:: MATERIAL FOR THE TASK

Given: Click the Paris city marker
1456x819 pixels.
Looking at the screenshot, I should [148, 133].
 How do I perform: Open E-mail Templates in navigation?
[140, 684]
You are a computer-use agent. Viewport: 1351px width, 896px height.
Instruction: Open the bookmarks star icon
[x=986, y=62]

::::
:: MATERIAL FOR THE TASK

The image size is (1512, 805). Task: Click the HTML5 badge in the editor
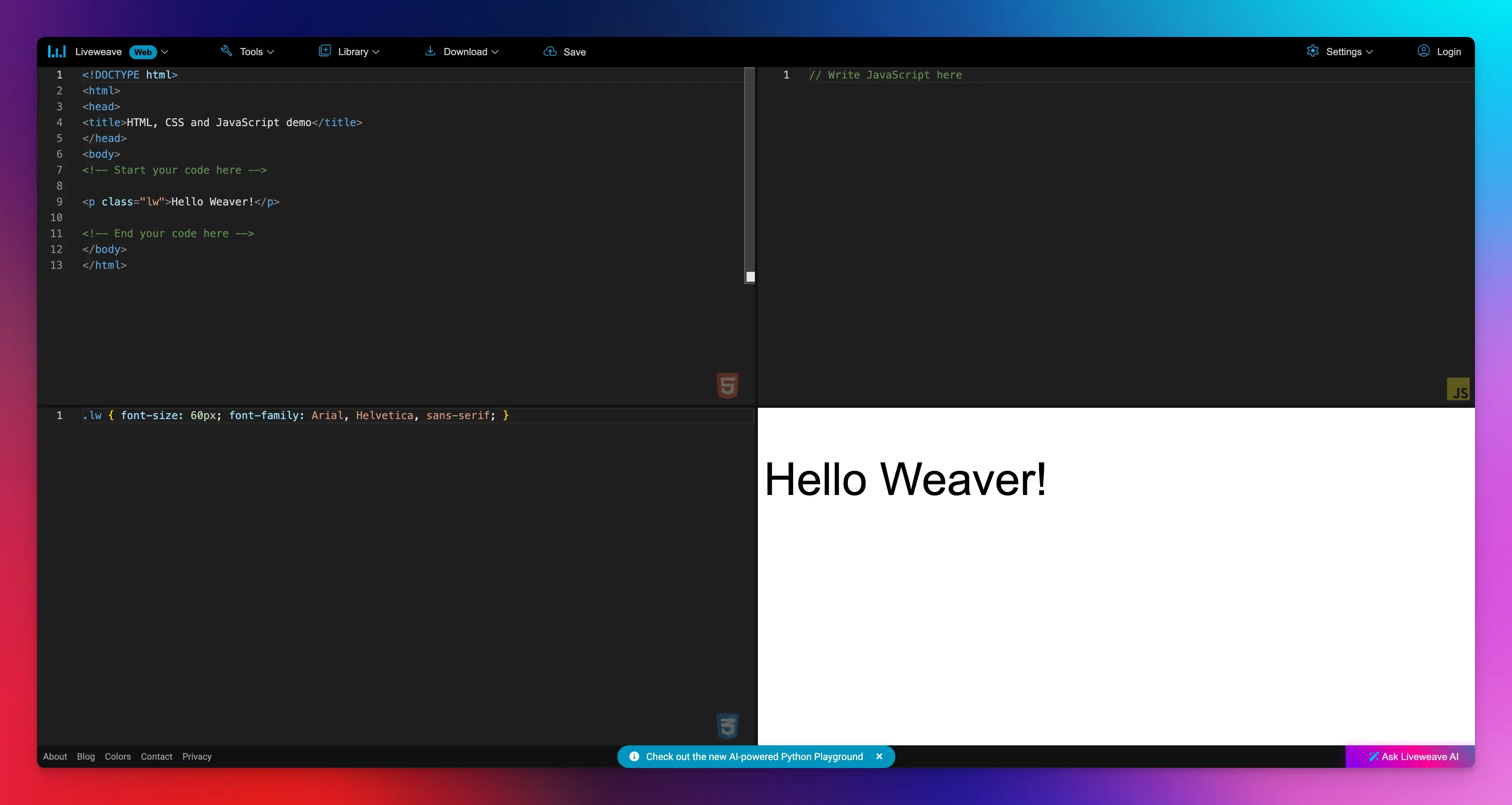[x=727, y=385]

::::
:: MATERIAL FOR THE TASK

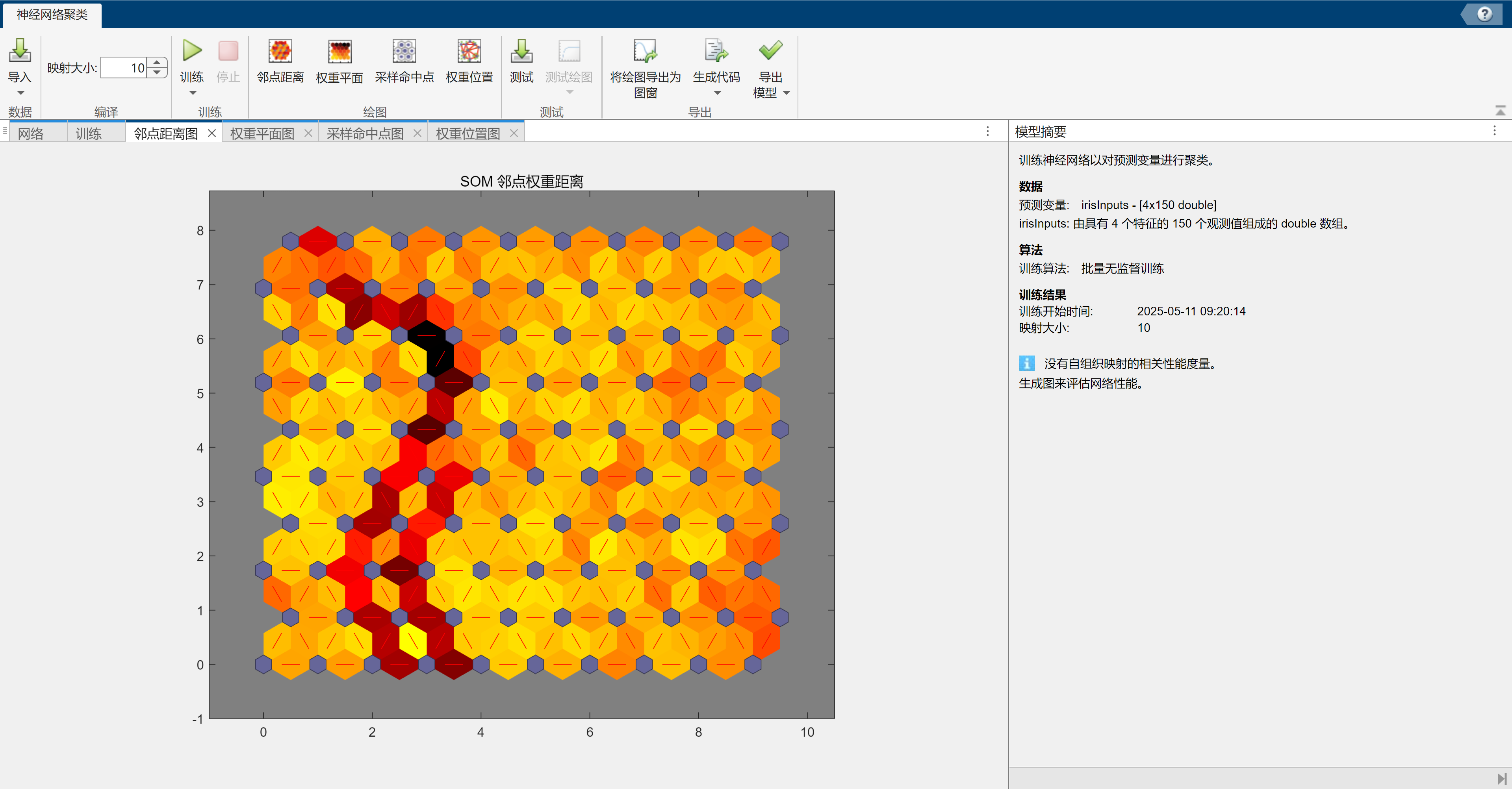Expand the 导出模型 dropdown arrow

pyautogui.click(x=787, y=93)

::::

## ASSIGNMENT
Reproduce exactly the lines above from the line with "Given: Click the Paris city marker" to the line with "You are a computer-use", including both, and add nothing.

## ANSWER SPACE
Given: Click the Paris city marker
1456x819 pixels.
Looking at the screenshot, I should [148, 133].
 How do I perform: Open E-mail Templates in navigation?
[140, 684]
You are a computer-use agent. Viewport: 1351px width, 896px height.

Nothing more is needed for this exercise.